Excerpted text =
===============

Augmented reality emerges from the “real world,” and relates to it with added information, complementary experiences and extra-cognitive interpretation. How is it going to affect our capacity to separate sensorial perceptions from conceptual ones? If you feel seasick when watching a big screen augmented reality movie, is it less real than if you feel sick on a boat? How can we say a particular perception is “real” or “imaginary?”

Merging realities might lead us to an extra-sensorial conceptualization of our environment. In such a world, culture would evolve with complementary layers of additional elements, big data and meta-information into a hyper-complex matrix of concepts and behaviours. While scientific studies have proved that children can distinguish at very early age between physical reality and imaginary fantasy,[i] the point is whether we’ll still be able to make such a distinction when augmented reality will be surrounding us in more evident and visual ways.

How will we regulate the conquest of this new expanding reality?

When Google Glass was introduced, the potential danger of distraction (when driving, crossing the street, etc.) was raised. The challenge of a higher level of awareness versus total distraction is still there. Augmented reality can simply superpose added data or it can deliver a superior experience that provides active interchange in diverse networks and sharing communities. The Internet of things will make both processes evolve faster and in a more automated manner. When videoconferencing eliminates the barrier of the screen, and participants can be holographs that interact sensorially, as if in the same room, we’ll need to adjust our sense of distance to a new reality with a new perception.

===============

Problem details =
In the passage on augmented reality, substitute "infants" for "children" and give everything from "Merging realities might" down to "new expanding reality?" with that change.

Material provided =
===============

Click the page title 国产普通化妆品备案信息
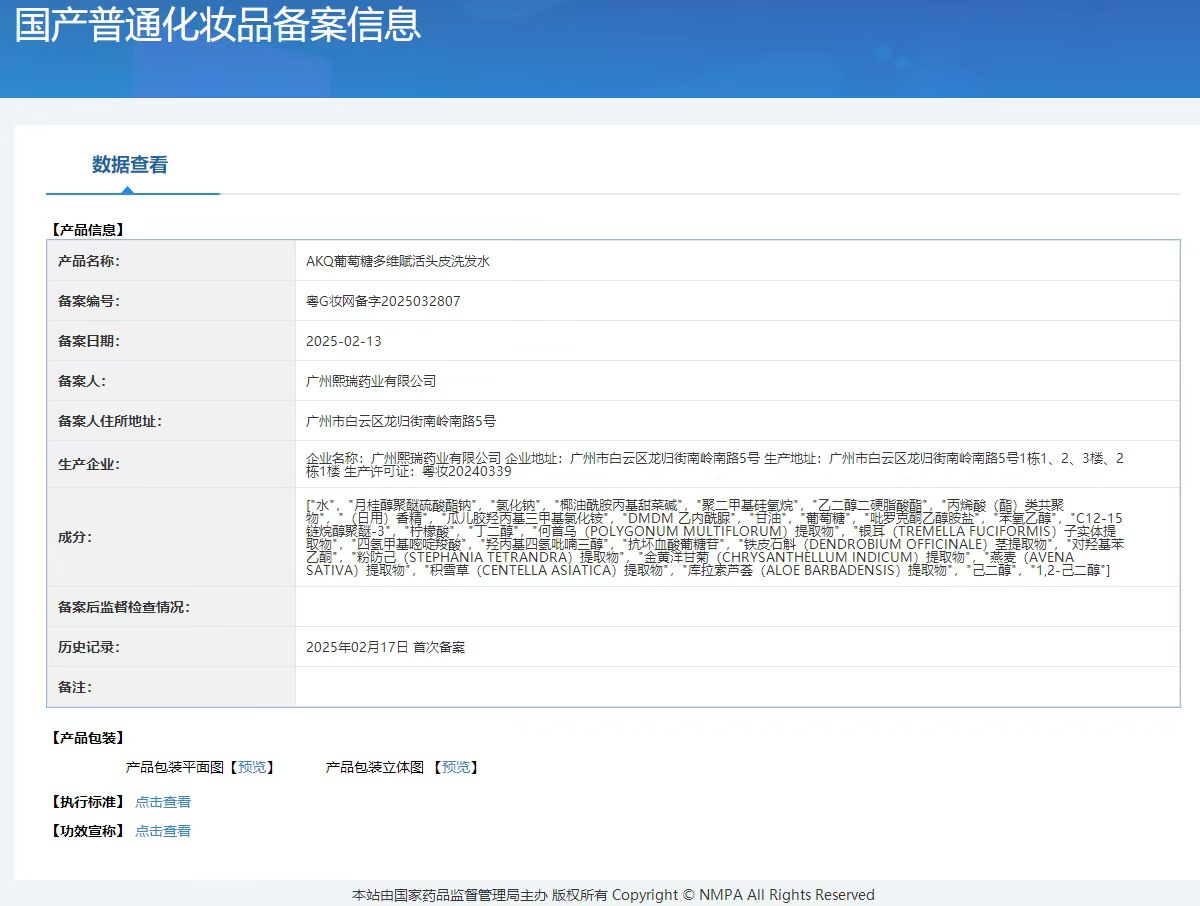1200x906 pixels. click(x=218, y=26)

===============

Solution to this task =
Merging realities might lead us to an extra-sensorial conceptualization of our environment. In such a world, culture would evolve with complementary layers of additional elements, big data and meta-information into a hyper-complex matrix of concepts and behaviours. While scientific studies have proved that infants can distinguish at very early age between physical reality and imaginary fantasy,[i] the point is whether we’ll still be able to make such a distinction when augmented reality will be surrounding us in more evident and visual ways.

How will we regulate the conquest of this new expanding reality?